Course: Network Analysis
Course type: elective
Lecturer: Vladimir Batagelj, Ph.D., Full Professor
Study programme and level | Study field | Academic year | Semester |
---|---|---|---|
Applied statistics, second level | All modules | 1st or 2nd | 1st or 2nd |
For the timeline see Curriculum.
Prerequisites:
- Enrollment into the program.
Content (Syllabus outline):
- Introduction, basic notions
- Sources of network data
- Quality of network measurement
- Types of networks, software for network analysis
- Structure of networks: connectivities, partitions, components, cores, reductions, patterns, skeletons
- Measures of centrality and importance, islands
- Markov chains as networks
- Acyclic networks
- Two-mode networks and network multiplication
- Clustering in networks and block modeling
- Statistical analysis and models of networks, scale-free networks
- Applications: genealogies, internet, text analysis, bibliometrics, ...
Objectives and competences:
The goal of the course is to introduce the basic concepts and methods of network analysis, and to enable the students to perform analyses of network data by themselves.

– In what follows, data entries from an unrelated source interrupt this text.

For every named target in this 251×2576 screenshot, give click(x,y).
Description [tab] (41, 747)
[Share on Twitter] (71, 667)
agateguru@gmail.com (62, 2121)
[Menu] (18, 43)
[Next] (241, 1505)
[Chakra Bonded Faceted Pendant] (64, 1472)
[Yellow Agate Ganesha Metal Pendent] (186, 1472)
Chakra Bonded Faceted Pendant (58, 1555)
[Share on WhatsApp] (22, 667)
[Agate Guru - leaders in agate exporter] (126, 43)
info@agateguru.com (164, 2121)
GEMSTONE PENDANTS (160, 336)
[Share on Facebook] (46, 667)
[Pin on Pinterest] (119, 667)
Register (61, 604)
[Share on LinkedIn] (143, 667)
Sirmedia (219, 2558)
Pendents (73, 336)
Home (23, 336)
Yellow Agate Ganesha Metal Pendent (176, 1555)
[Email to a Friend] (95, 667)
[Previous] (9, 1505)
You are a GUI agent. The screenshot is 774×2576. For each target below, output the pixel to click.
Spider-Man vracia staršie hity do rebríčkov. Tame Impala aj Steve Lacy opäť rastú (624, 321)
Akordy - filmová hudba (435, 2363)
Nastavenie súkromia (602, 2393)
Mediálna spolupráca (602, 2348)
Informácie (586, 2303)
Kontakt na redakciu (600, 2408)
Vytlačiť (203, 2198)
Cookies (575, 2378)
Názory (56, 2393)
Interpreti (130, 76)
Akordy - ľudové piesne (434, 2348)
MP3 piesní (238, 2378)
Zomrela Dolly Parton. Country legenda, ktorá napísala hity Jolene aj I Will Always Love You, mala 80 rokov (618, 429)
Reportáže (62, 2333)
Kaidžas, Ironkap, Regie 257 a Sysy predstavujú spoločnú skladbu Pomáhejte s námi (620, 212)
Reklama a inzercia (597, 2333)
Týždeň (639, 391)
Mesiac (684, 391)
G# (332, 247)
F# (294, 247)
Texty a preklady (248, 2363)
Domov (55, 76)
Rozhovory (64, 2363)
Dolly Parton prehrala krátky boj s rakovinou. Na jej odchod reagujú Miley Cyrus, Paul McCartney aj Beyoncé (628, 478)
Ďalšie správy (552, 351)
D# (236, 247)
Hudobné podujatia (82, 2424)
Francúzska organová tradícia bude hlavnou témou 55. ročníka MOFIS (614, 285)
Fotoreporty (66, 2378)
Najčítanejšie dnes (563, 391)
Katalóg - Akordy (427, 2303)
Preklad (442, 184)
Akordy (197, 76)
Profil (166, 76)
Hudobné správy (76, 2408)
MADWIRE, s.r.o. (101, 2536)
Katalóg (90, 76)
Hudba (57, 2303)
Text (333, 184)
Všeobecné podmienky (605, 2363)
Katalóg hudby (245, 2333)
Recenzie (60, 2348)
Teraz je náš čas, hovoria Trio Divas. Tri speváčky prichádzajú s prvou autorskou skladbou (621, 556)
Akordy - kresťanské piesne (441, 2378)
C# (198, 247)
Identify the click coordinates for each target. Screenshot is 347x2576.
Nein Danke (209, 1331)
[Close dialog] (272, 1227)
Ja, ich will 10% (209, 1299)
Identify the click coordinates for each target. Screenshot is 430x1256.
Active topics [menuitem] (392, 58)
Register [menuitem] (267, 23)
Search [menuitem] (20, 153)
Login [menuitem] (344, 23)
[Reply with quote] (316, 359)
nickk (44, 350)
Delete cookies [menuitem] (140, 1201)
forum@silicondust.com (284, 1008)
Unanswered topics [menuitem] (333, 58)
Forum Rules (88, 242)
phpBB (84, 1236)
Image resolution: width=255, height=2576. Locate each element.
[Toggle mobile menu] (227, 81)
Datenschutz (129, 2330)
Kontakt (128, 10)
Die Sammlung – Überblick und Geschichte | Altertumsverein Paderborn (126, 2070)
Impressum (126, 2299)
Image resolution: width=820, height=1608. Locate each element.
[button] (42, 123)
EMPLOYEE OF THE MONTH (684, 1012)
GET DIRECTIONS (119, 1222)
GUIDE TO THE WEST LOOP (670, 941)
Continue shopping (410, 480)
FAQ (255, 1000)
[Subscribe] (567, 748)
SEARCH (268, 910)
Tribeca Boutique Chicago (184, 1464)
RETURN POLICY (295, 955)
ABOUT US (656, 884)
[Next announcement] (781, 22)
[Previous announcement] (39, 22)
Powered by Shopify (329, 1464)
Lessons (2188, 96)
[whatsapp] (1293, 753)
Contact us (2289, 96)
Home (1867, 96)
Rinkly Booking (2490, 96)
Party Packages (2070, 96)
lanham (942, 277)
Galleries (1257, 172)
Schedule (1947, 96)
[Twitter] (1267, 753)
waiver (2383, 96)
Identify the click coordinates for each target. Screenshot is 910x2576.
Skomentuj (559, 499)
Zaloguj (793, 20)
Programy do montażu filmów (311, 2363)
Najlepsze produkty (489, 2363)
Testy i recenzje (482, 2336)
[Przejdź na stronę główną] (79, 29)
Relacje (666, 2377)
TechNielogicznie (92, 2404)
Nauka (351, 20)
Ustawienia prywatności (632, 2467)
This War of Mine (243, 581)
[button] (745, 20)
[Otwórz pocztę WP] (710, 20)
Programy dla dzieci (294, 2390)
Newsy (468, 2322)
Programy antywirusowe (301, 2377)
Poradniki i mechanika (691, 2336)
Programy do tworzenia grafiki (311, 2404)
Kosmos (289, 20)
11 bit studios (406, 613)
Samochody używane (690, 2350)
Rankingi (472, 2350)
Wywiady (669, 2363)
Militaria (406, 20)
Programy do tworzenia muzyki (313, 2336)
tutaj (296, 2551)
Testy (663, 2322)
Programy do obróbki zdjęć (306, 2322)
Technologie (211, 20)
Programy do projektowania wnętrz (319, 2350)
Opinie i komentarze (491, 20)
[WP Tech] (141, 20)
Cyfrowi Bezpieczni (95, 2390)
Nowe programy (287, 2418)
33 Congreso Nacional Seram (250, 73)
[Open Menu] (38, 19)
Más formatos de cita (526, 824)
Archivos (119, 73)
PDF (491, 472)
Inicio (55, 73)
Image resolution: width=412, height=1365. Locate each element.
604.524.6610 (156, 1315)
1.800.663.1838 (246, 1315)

Intended learning outcomes:
Knowledge and understanding:
- Understanding of basic concepts and methods of network analysis.
- Ability to select the right methods for network analysis tasks and perform them using an appropriate software tool.
- Ability to interpret the obtained results according to theoretical background; new views on the problem.
- Ability to combine the network analysis with other data analysis methods.